A 401(k) is a retirement savings plan that allows employees to deposit part of their salary directly into a long-term investment account. In some cases, the employer might match part or all of the employee’s contribution. Employees can choose the type of investment options among the ones provided by the employer. Many U.S. employers offer the plan. It’s named after a section of the U.S. Internal Revenue Code.

The maximum amount that an employer and employee can contribute to the 401(k) plan gets adjusted periodically to reflect inflation. For 2021, the limit on the employee contribution is $19,500 per year for workers under age 50. For people over 50, an additional $6,500 is added as a catch-up contribution.

In case of matching employer contributions, or if employees elect to make additional after-tax contributions, the total employee/employer contribution for workers under 50 is limited to $58,000, or 100 percent of employee compensation, whichever is lower. For those 50 and over, the current limit is $64,500.

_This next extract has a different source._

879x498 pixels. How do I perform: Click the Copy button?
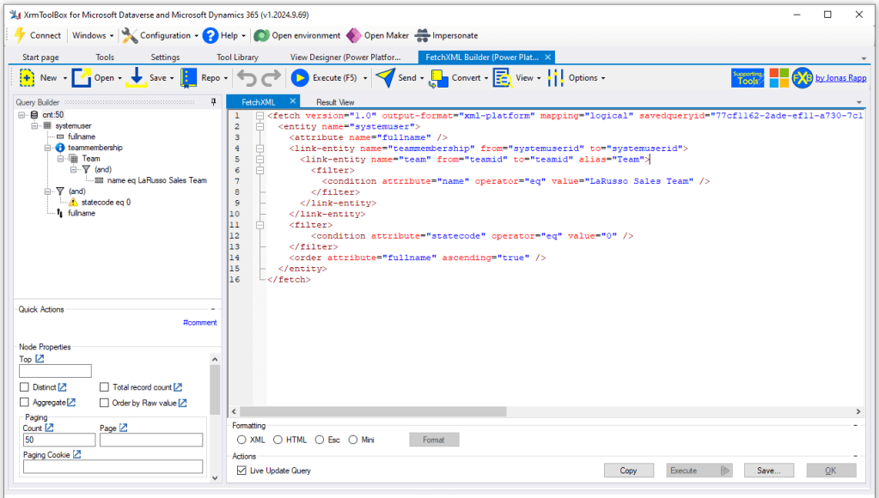click(x=628, y=471)
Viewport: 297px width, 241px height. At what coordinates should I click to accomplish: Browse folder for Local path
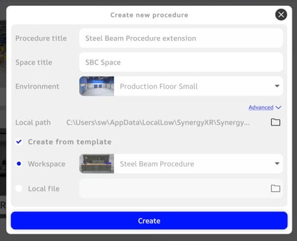(275, 122)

When you defer more to the 401(k) than the maximum allowed by the IRS, it’s known as overcontribution. You could end up contributing more than the plan limit if you switched employers and retirement plans during the tax year. Another reason that could lead to excess contribution is if you’re working two jobs with two retirement plans.

The returned excess amount will be added to your total taxable wages for the previous year, so an amended W-2 will be issued. Your tax bill could rise relative to the amount of the excess 401(k) contribution. If the amount isn’t paid back to you by April 15, you could be taxed twice on the amount that goes over the limit. Any income earned from the excess contribution will count on your tax bill due the following April.